[Dataset entries]
=-=-=-=-=
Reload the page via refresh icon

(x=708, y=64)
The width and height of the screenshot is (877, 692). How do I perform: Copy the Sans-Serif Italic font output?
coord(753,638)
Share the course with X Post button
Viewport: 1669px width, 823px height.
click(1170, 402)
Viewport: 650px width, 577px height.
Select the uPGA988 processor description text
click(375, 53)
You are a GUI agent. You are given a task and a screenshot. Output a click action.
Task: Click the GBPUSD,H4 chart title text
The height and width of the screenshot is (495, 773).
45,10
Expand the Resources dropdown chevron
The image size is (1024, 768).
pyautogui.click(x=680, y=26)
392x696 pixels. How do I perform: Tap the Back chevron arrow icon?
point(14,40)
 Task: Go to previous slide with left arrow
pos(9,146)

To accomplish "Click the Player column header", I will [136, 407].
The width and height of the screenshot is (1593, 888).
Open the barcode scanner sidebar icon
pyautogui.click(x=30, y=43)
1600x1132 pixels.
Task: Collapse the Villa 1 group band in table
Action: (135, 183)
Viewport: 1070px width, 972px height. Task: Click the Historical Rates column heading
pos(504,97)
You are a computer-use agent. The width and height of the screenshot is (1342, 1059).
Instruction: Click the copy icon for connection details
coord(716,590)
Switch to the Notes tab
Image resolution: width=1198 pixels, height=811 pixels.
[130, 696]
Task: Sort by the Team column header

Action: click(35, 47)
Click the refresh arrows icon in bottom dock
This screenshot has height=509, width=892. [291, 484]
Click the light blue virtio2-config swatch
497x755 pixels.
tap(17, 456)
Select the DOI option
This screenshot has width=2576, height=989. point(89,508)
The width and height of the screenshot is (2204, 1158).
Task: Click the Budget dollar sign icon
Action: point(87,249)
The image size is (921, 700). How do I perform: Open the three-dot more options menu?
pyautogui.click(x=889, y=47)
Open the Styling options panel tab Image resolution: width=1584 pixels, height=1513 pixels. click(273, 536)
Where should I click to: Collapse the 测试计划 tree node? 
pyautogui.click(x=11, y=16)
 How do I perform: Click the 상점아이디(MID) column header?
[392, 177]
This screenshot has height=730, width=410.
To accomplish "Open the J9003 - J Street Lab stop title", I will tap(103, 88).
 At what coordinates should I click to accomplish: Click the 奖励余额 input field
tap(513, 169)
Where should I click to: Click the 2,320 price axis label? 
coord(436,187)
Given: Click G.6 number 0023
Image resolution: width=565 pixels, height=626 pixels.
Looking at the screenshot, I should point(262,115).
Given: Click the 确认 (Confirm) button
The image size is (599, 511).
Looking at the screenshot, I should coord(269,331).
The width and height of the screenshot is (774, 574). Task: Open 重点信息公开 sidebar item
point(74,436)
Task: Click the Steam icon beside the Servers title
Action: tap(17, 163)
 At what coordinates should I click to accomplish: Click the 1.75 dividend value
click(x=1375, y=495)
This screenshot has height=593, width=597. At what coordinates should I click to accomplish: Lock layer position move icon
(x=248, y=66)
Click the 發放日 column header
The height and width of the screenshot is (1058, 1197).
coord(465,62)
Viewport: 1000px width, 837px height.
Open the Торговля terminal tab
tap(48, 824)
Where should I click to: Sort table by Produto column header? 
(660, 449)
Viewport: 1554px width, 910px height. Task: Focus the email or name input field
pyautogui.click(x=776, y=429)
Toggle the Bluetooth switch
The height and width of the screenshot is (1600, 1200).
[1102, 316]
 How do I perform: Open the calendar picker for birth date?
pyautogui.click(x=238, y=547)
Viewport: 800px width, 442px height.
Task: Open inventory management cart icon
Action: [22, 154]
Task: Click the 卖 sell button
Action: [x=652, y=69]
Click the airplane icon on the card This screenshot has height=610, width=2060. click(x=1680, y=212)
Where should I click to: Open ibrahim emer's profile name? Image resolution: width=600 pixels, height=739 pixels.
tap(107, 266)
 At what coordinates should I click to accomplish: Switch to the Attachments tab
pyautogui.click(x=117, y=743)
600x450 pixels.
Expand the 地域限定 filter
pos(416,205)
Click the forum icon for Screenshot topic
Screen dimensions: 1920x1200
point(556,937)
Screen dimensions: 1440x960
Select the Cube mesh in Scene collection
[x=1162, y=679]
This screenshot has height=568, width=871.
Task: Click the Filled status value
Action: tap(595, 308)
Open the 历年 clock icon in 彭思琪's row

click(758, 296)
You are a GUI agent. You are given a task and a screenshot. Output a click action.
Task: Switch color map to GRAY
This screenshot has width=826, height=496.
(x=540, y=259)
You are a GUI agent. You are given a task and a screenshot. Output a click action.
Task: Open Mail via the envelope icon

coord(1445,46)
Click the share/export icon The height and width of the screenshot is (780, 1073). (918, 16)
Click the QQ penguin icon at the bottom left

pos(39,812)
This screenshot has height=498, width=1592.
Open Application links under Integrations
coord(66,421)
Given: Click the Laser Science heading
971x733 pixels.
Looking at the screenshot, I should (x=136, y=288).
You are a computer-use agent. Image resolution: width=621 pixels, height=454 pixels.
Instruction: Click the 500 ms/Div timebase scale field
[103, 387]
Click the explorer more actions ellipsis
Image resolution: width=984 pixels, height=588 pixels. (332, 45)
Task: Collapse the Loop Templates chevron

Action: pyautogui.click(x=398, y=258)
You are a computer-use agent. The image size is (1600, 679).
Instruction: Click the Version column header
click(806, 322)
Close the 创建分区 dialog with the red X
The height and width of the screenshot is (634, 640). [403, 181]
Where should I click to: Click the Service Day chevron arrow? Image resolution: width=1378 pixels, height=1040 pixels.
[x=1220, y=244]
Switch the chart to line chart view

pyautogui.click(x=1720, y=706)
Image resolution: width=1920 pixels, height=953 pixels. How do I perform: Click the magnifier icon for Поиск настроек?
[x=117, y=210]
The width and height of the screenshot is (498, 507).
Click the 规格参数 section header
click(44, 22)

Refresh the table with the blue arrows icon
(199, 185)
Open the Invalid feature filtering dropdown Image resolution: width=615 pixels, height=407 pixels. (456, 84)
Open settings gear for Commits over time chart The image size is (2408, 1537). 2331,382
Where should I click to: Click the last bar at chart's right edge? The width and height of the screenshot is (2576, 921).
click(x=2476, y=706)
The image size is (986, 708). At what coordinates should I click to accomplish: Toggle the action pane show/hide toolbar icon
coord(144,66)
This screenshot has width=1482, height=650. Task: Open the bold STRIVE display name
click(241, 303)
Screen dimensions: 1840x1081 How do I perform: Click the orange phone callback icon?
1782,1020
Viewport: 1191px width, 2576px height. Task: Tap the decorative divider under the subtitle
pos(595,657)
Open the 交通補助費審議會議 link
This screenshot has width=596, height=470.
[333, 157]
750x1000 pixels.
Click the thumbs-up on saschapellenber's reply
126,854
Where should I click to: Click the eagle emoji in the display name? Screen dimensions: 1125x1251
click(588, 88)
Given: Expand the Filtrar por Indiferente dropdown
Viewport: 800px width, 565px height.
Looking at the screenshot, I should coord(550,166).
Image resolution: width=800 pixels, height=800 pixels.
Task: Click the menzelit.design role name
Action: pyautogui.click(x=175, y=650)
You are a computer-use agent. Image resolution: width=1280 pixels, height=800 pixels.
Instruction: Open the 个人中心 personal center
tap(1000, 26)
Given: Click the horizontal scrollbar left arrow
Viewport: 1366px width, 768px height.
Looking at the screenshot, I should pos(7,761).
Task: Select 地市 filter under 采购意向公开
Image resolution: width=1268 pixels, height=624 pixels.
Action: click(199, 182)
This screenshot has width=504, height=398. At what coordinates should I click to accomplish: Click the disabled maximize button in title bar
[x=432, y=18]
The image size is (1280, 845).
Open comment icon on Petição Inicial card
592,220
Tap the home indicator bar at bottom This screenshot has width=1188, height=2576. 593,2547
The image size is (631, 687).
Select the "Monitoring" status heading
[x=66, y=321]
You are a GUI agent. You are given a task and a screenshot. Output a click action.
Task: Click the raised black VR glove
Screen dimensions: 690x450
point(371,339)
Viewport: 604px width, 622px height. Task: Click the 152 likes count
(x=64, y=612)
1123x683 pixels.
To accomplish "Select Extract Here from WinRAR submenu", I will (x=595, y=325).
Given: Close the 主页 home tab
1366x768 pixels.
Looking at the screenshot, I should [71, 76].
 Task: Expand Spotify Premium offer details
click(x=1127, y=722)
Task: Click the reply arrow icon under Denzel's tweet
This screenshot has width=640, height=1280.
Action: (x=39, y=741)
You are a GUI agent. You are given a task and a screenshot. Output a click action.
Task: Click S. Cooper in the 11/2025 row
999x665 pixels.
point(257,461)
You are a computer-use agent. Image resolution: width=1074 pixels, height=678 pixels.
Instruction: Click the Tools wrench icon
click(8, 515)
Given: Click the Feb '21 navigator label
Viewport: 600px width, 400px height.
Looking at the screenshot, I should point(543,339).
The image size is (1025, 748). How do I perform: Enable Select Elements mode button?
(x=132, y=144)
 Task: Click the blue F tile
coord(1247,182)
=-=-=-=-=
> [Task goal] Which lines of the records above hold the word "home"? Copy each one out.

> [Response]
Tap the home indicator bar at bottom This screenshot has width=1188, height=2576. 593,2547
Given: Close the 主页 home tab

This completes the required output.